§ **What you need to do**
Reproduce the full article on Oregon's move toward a permanent mask rule word for word, from its first line through its last.
--- Selected extract ---
The Corner

Health Care

Oregon Slides toward Forever-Masking

Oregon governor Kate Brown speaks at the state capitol building in Salem, Ore., February 20, 2015. (Steve Dipaola /Reuters)

My home state of Oregon has announced its plans to become the first permanent-masking regime in the Union. KATU’s Genevieve Reaume reports:

The Oregon Health Authority’s meeting does not mean that the move is official yet — it was a meeting with various stakeholders to iron out the details of how to write the specifics of the rule — but it signals that the instantiation of a forever mask mandate is right around the corner. As KATU writes, “this is the first step in making the rule permanent.”

To be clear, this doesn’t necessarily mean that Oregon’s mask mandate will extend in perpetuity. Reaume clarifies that “the current rule is temporary” and “can’t be in place more than 180 days,” and that “making the rule permanent allows the state to keep the rule.” Finally, she adds, “the rule can be repealed.”
--- Data ---
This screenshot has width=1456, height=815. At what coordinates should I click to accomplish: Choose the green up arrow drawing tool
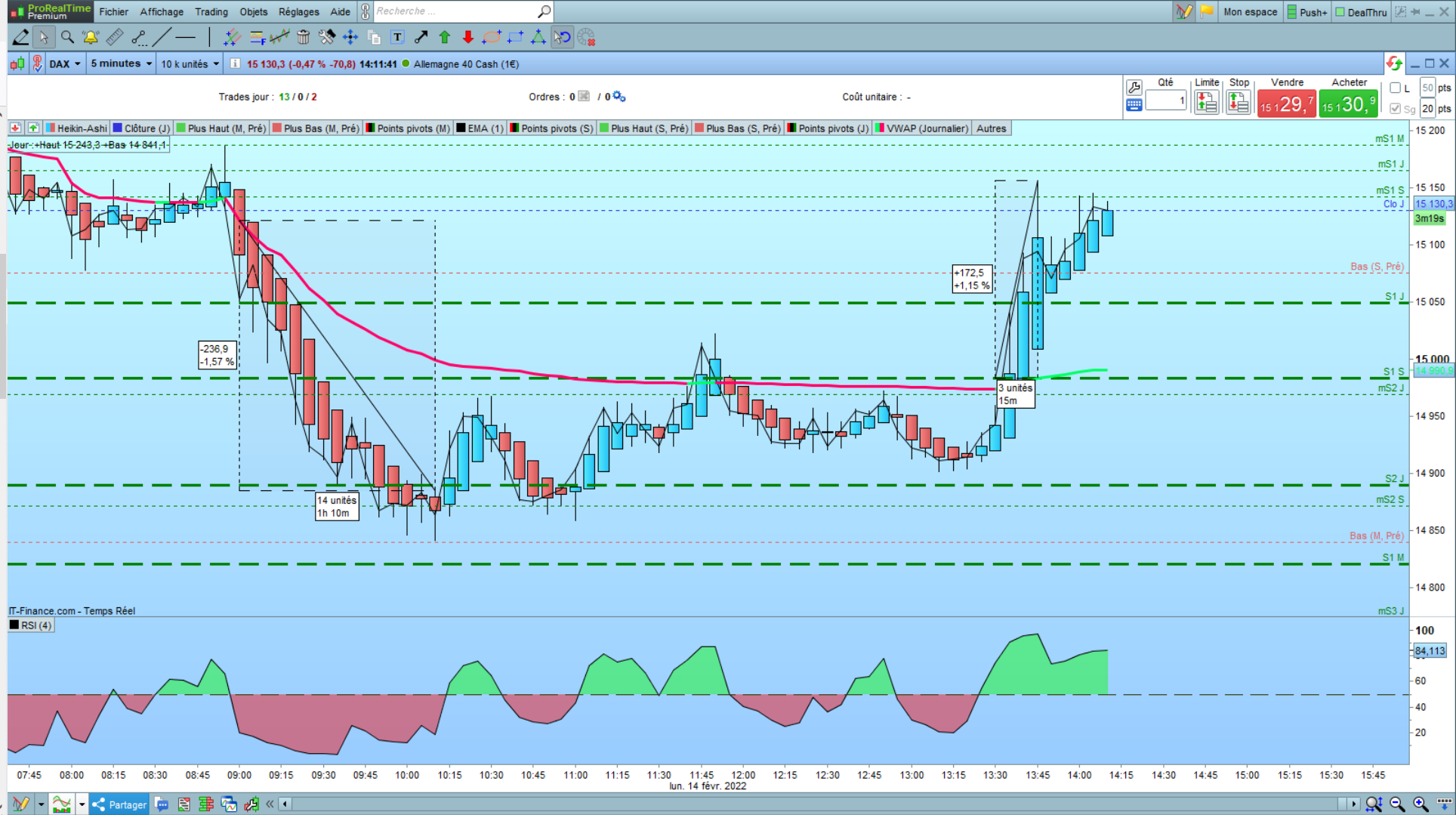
---
§ **Solution**
The Corner

Health Care

Oregon Slides toward Forever-Masking

Oregon governor Kate Brown speaks at the state capitol building in Salem, Ore., February 20, 2015. (Steve Dipaola /Reuters)

My home state of Oregon has announced its plans to become the first permanent-masking regime in the Union. KATU’s Genevieve Reaume reports:

The Oregon Health Authority’s meeting does not mean that the move is official yet — it was a meeting with various stakeholders to iron out the details of how to write the specifics of the rule — but it signals that the instantiation of a forever mask mandate is right around the corner. As KATU writes, “this is the first step in making the rule permanent.”

To be clear, this doesn’t necessarily mean that Oregon’s mask mandate will extend in perpetuity. Reaume clarifies that “the current rule is temporary” and “can’t be in place more than 180 days,” and that “making the rule permanent allows the state to keep the rule.” Finally, she adds, “the rule can be repealed.”